** Opening DATA LISTING block **
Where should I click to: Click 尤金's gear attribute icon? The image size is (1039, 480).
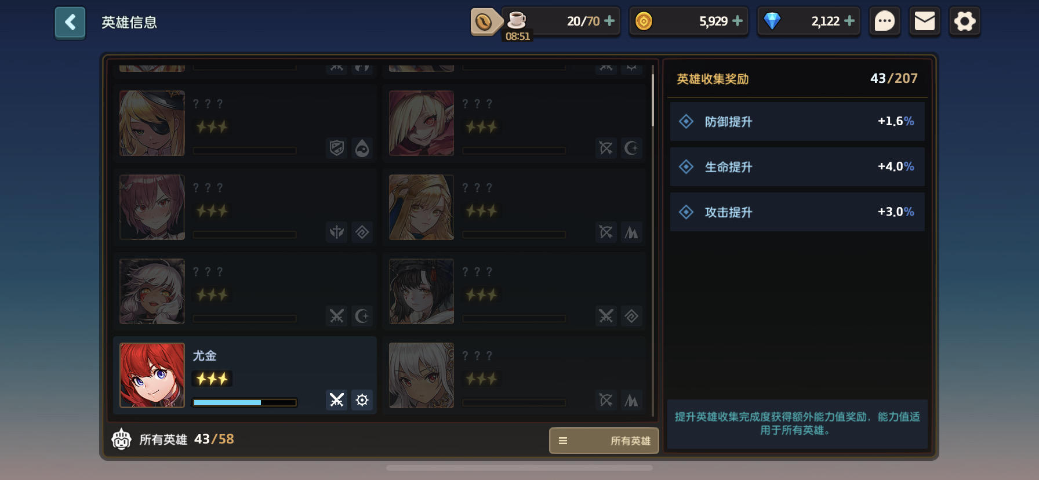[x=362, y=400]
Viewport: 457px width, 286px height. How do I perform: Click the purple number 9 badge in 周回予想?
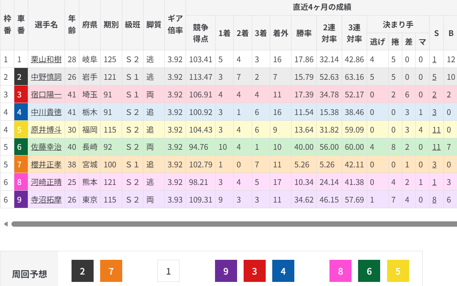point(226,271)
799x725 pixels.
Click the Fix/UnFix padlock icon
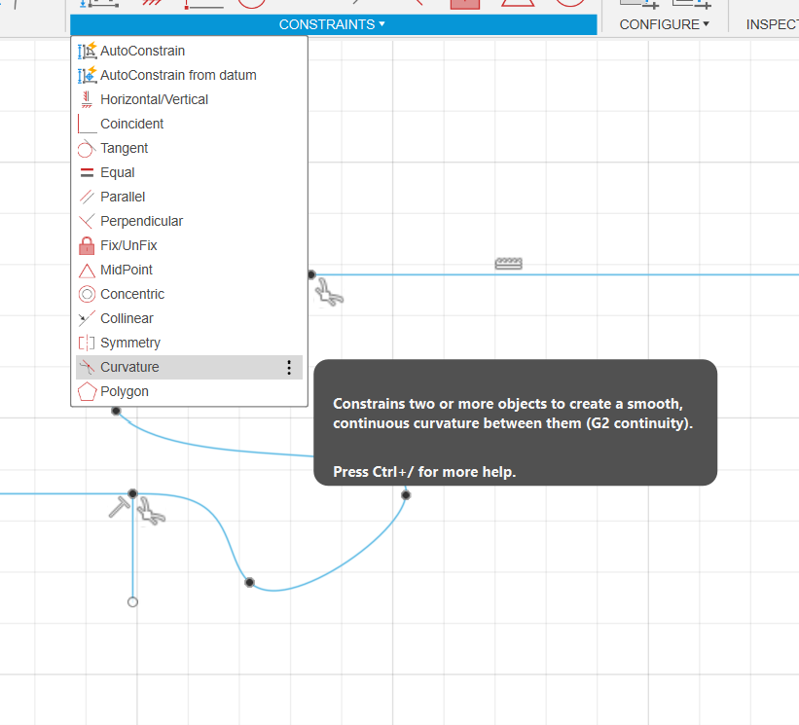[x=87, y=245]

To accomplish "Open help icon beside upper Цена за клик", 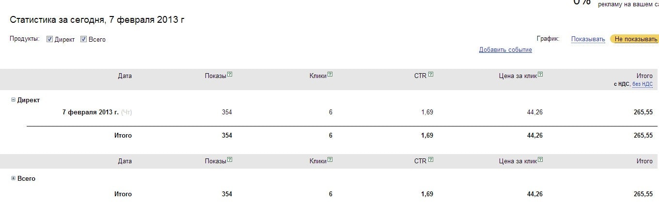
** Closing DATA LISTING block **
● **PROBLEM REQUIREMENTS**
Retype, word for word, the line containing "Viewport: 457px width, 286px" and each line after it through the end of the data, leaving any picture out.

● **EXPECTED ANSWER**
Viewport: 457px width, 286px height. How do I perform: Click the purple number 9 badge in 周回予想?
point(226,271)
799x725 pixels.
Click the Fix/UnFix padlock icon
[x=87, y=245]

To accomplish "Open help icon beside upper Цена за клик", 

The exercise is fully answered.